I woke up at 1pm, looked in the mirror and fist pumped...I might still be drunk
Look I'm sorry I shaved your cat, but get over it.
bouncer thought i was tryin to get the license plate numbers of strippers to stalk them. I had to go show him where I threw up to get back in.
trying to imitate man vs food after 12 shots doesnt mean youll get laid
you almost dropped the shot glass then you thought you were such a hard ass for catching it that you slammed it on the table and broke it
i think if i got caught drinking at work i could get away with it if i started crying and saying my cat just died. as long as i'm confident.
Did the vodka turn my hair yellow or did something else happen last night?
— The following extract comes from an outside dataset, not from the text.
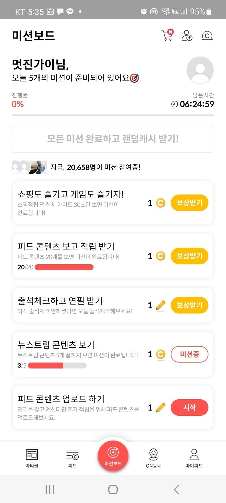226x503 pixels.
Task: Open the cash coin icon in header
Action: [207, 36]
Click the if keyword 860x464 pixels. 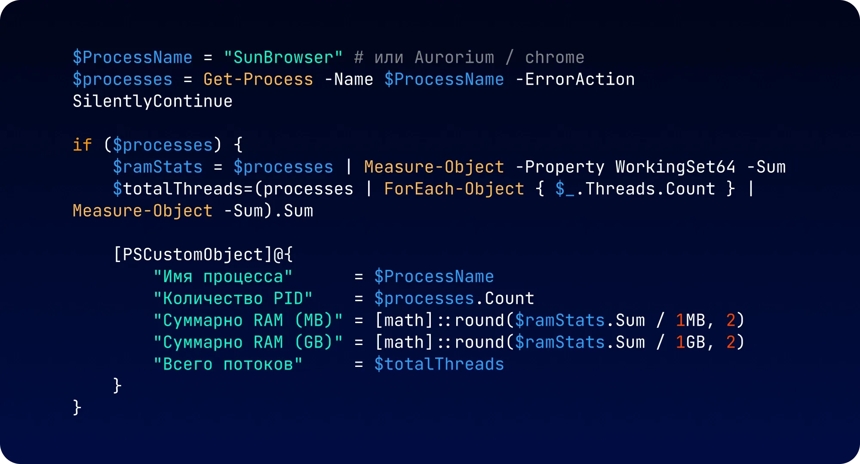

I came back to consciousness and found myself sitting in a beanbag chair petting a 2 month old husky with one hand and eating an oreo Klondike bar with the other. This almost makes me forgive blackout lisa for making out with that chubbs at the xmas party
I will expect an hourly check text to confirm you are alive and that you aren't dead in a ditch somewhere with a hobo dry humping your corpse
Everyone thinks it's an okay idea now until I'm overdoing it on the vodka/clubs, dancing on a table, trying to make out with the groom.
I need a beard to bite.
Oh my god.. Saw a commercial for Captain Morgan. Made me gag a little bit.
So do I get points for screwing my recently single ex boyfriend and then telling him to go fight for his ex back?